Traditional horse training relies on teaching horses to move away from discomfort. They learn to move from whips, from our legs, from the bit, from pressure on their halters, and from martingales and side reins. Most of our training relies on some form of negative reinforcement to produce the behavior we want.
Suppose we want to turn the picture around and have the horse learn by linking things he wants to the behavior we want to shape. How would that change our training? First we would have to find things our horse wants. The list would include things like a chance to run and play, a chance to stand still after hard work, time with a favorite pasture mate, a pat, a vigorous neck rub, a chance to roll in a sand pit, and best of all for many horses - food.
The problem with this list is obvious. It's hard to use these things in a training session. You can't let your horse drop and roll every time he gives you a right answer. Even petting can be a problem. If you give him a massage every time he does something you like, your hand is going to get tired.
Also, for best results rewards need to be delivered exactly when the behavior occurs. That way the horse can clearly mark what it was doing and repeat it again for another reward. Delays between behavior and reward can lead to confusion. You think you're rewarding your horse for dropping his head. He thinks it's for swishing a fly with his tail. So how do you resolve the problem? Very simply. You introduce a secondary reinforcer.

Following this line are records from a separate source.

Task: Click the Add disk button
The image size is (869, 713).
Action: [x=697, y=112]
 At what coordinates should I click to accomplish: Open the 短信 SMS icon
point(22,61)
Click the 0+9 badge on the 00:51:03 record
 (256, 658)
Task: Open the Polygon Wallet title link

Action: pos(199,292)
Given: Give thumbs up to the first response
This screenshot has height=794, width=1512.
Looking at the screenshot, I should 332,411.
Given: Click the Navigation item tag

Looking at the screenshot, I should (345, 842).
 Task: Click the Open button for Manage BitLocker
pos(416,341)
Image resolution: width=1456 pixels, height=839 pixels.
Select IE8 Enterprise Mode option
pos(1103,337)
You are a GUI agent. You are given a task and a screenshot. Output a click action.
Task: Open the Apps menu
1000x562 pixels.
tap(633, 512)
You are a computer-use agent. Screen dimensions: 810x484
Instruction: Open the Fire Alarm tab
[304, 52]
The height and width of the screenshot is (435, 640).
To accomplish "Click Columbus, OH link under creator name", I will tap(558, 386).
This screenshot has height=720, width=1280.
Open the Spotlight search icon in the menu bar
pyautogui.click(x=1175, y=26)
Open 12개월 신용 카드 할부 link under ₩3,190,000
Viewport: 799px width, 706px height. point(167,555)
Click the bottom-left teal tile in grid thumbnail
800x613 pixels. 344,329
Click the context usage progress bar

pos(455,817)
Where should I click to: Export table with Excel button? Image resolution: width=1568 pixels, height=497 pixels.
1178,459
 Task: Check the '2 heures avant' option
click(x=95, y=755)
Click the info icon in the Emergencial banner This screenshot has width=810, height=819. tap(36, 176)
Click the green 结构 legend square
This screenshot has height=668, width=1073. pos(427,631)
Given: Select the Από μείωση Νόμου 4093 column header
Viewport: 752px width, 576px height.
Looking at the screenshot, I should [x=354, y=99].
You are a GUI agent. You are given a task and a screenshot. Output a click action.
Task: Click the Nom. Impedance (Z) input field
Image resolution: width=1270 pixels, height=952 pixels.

Food, or a pat on the neck is the primary reinforcer. It's the thing the horse wants. The secondary reinforcer, or bridging signal as it is also called, is a conditioned signal which becomes linked to rewards. It tells the horse "You are about to get a treat."
Whistle every time you give your horse a carrot, and you'll start to notice that whenever you whistle, he'll be looking around for his treat. If you only give him carrots when you whistle he won't be checking out your pockets at other times. This is the key. It allows you to use food without it creating problems. The horse learns to expect a treat only when he is presented with a particular signal. I work around clicker-trained horses with my pockets stuffed full of grain, and I am never mugged. Instead, the horses are listening to me and waiting for the magic sound of the clicker.
Once the horse understands that a whistle or a click means food, I can link that sound to behavior. The horse begins to learn that the only time he hears the click is when he presents certain behavior. Now it's the horse who thinks he has me trained. He's aware of the power of his own actions. Present behavior. Get treat. What a wonderful system!